Removable prostheses and aesthetics

Once teeth are extracted and disposed of, important information is lost for future replacement. The size, shape and surface detail provide data of the natural dentition. It has been advocated that dental practitioners wash extracted teeth, pack them discreetly in a suitable container and offer them to the patient to keep for reference informs Besford and Sutton, 2018.

Clinical implication: Ask patients to bring several photographs to the first appointment showing natural teeth. A photometric method is described for selecting front denture teeth:
a. Measure the distance between the patient’s pupils (PD). Line up the zero edge of a metal ruler with the right edge of the patient’s right iris. Then, read off the right edge of the left iris in mm. A PD of 65 ± is typical.
b. Scan the photograph. Enlarge the image on a screen. Use a ruler or digital capilers to measure the PD on the photography and the width of the upper two central incisors on the photograph.
True width = photographic width X true PD
Photographic PD
A typical result would be 17.6 for the central and lateral incisors.
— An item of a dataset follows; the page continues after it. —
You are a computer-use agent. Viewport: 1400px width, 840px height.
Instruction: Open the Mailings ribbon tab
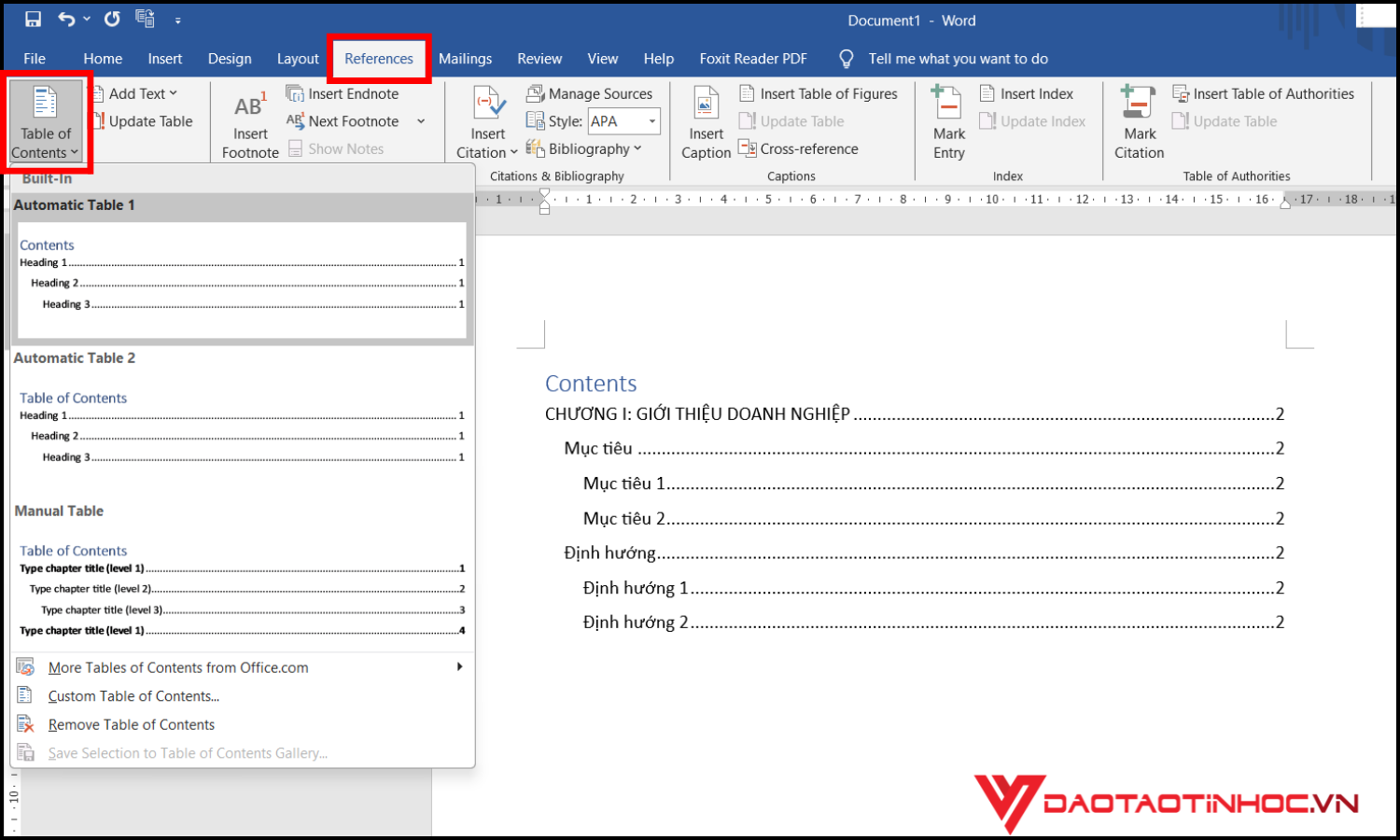click(x=465, y=59)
Divide this by two to give the width of a single central incisor.
c. Use a mould chart to locate central incisors of approximately the correct width.

Practical application: Patients may have dentures whose appearance they really liked and wish to have repeated. There may be a relative who has similar teeth. Dental radiographs taken before the front teeth were extracted may indicate size and shape. Women’s teeth are on average 2% smaller than men’s teeth. Regarding colour selection in the older patient, it is up to the clinician to mention that lighter teeth for an older patient as usually difficult to reconcile as natural.

Reference: Besford, J.N. and Sutton, A.F., 2018. Aesthetic possibilities in removable prosthodontics. Part 3: Photometric tooth selection, tooth setting, try-in, fitting, reviewing and trouble-shooting. British Dental Journal 224(7), p.491.